Friday May 24, 2024

‘Ruling elite must act decisively to curb food insecurity’

Economists, researchers and activists blame short-sighted governmental policies, apathetic attitude for persistent crises

By Shahid Husain
October 17, 2015
Economists, researchers, academia and community activists have pointed that increasing malnutrition amongst children in Sindh should be an eye opener for the ruling elite, and an immediate solution in should be found to mitigate the problem.
They were speaking at a provincial dialogue on ‘Charter of Demands for Institutional Setup on Food and Climate Justice’.
The session was the concluding programme of week-long activities for celebration of the World Food Day 2015.
The event was organised by the Pakistan Fisherfolk Forum (PFF) on Friday morning at a local hotel that attracted large number of communities from Karachi, Thatta, Sujawal and Badin’s coastal areas.
Speakers pointed out that besides the coastal area communities of Karachi, people of other districts such as Thatta, Sujawal, Badin, Jamshoro, Sanghar, Khairpur, Tharparkar and Umerkot had been declared food insecure.
PFF activists had designed various programmes in major cities and towns of the province where farmers, fishermen, civil society, academia and researchers showed up to express solidarity with the global communities that were facing poverty and hunger.
PFF Chairperson Muhammad Ali Shah thanked fishermen, farmers and rural workforce for making the week-long activities successful.
He said those communities were ready to resist against land grabbing and to demand for their basic rights. He said despite global efforts to curb the number of hungry and malnourished, the figures were continuously climbing across the world.
He accredited peasant women, who were playing a crucial role in ensuring food security of households in the province.
“When I talk about nutrition, I have to always mention inequity because it is the major cause of hunger and malnutrition,” he said. “The causes of death from hunger and malnutrition were primarily social injustice, political and economic exclusion and discrimination.”
Shah said hundreds of millions of undernourished persons suffer from political and social exclusion while their right to food was being violated.
“These communities do not have political power; nobody represents them, and nobody seek their opinion. They are equally excluded from access to resources that enable them to lead a dignified life, free from hunger.”
Researcher and economist Aly Ercelan said we were living in a country where the government authorities never thought about the issues of food shortage.
“These people are vulnerable to disasters, floods, cyclones and droughts.”
He said there was mismanagement of distribution of resources, food wastage and wastage of water.
He appealed to the communities to change their behaviour while producing and utilising their food and available water.
Ercelan said there were many areas in Karachi’s coastal localities, which did not have easy access to drinking water.
In Ibrahim Hyderi, he said, the largest coastal community in Karachi was deprived of drinking water.
He suggested that the government should make policies to ensure proper wages for the national workforce with facilities such as social security.
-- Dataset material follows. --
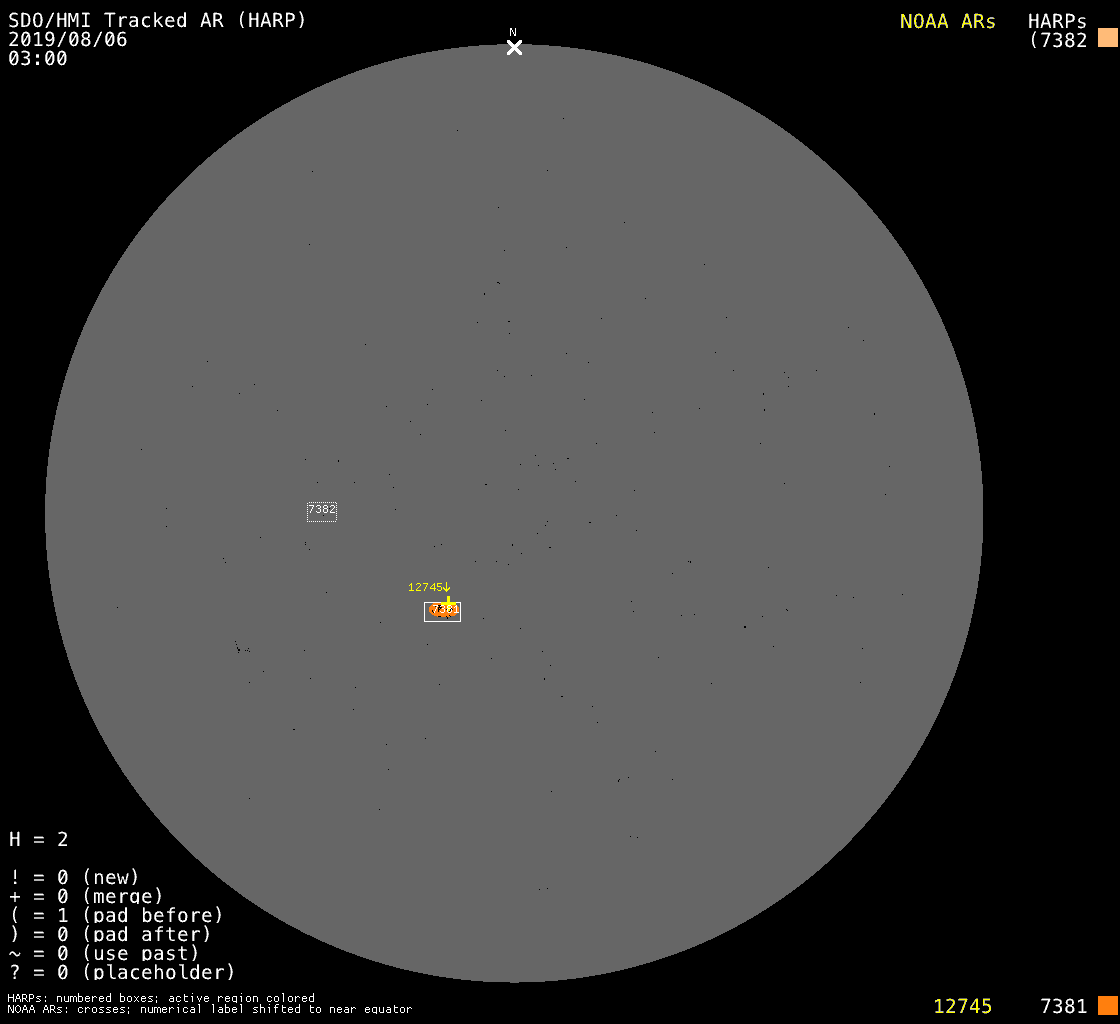Image resolution: width=1120 pixels, height=1024 pixels.
Task: Click the "( = 1 (pad before)" legend line
Action: (x=116, y=915)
Prof Ismail Kumbhar of the Sindh Agriculture University, Tando Jam in his presentation said Pakistan’s natural resources were fast depleting, resulting from increased urbanisation and utilisation of fertile lands for commercial use.
He went on to say that traditional artisans and workers were also food insecure in Sindh, and urged the government to strengthen monitoring mechanisms to ensure provision of food to the people.
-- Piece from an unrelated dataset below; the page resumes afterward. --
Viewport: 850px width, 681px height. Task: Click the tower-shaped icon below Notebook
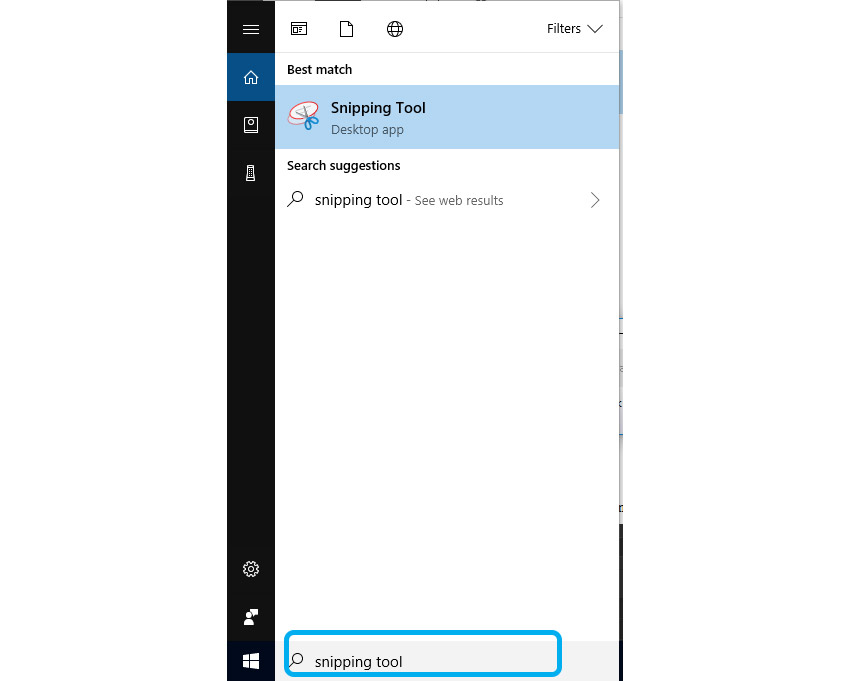251,173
Dr Mujeedbuddin Sehrai, vice chancellor of Sindh Agriculture University, urged the communities to adopt simpler lifestyles to avoid potential food shortages.
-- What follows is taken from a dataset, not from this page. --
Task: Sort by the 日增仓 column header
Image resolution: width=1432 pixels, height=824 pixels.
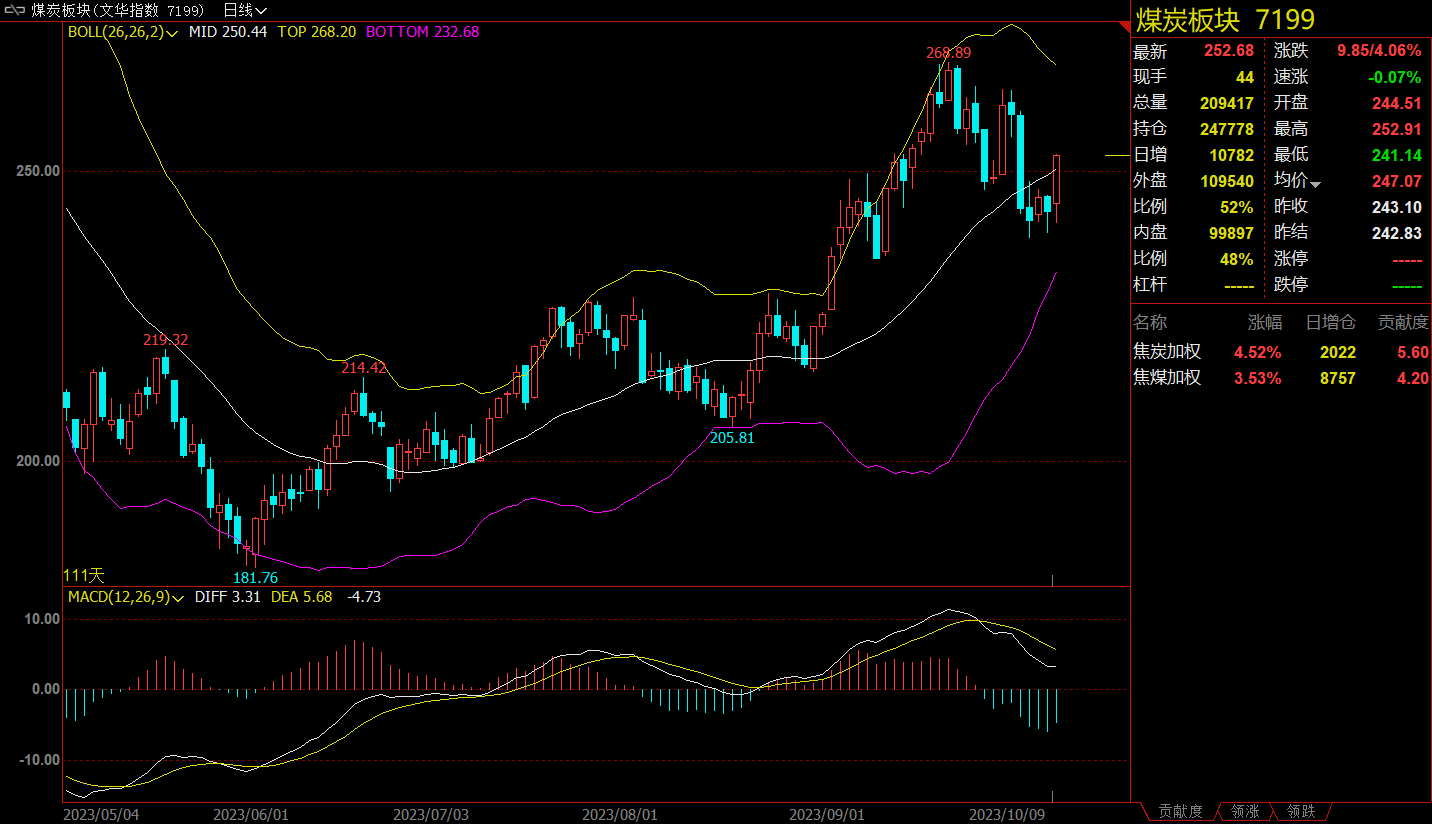Action: [1330, 323]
He said developing human resources as assets in rural areas was essential and called for children in rural areas to acquire skills in different fields of agriculture.
Development expert Dr Sono Khangharani, from Tharparkar, said that, though there was more food available at warehouses, people were still dying of hunger, starvation and malnutrition. This he put down to the unequal distribution of food and resources in Sindh. “For equal distribution of resources, policies must be revised and better governance ensured.”
Dr Khangharani said there was mass migration from affected areas and migrants were looking for better livelihoods, but they do not have any long-term options.
Asim Saqlain of Oxfam said his organisation has launched the ‘Grow Campaign’ in Pakistan, mostly focusing on marginalised communities. He said, “We are struggling to reduce poverty and help people get proper sources of livelihood.”
Mostly, he said, peasant communities and landless people need awareness to live safe and avoid impacts of natural disasters and climatic variations.
He said Oxfam was supporting growers through farmers’ organisations to change their methodology, with preference being laid upon growing grains instead of cash crops.
He opposed the use of chemicals and pesticides, stating that they were a leading cause for the degradation of soil and water sources, besides posing serious health risks.
Iqbal Detho, a development expert and human rights trainer, spoke about the right to food for all communities. He said the government was accountable for all these matters since it was the ruling elite’s responsibility to ensure that citizens’ fundamental rights are secured.
PFF General Secretary Saeed Baloch, in his inaugural speech, briefed the audience about the week-long activities and said the main aim was to create awareness among the people regarding threats of food insecurity, and impact of droughts, floods and cyclones on the communities.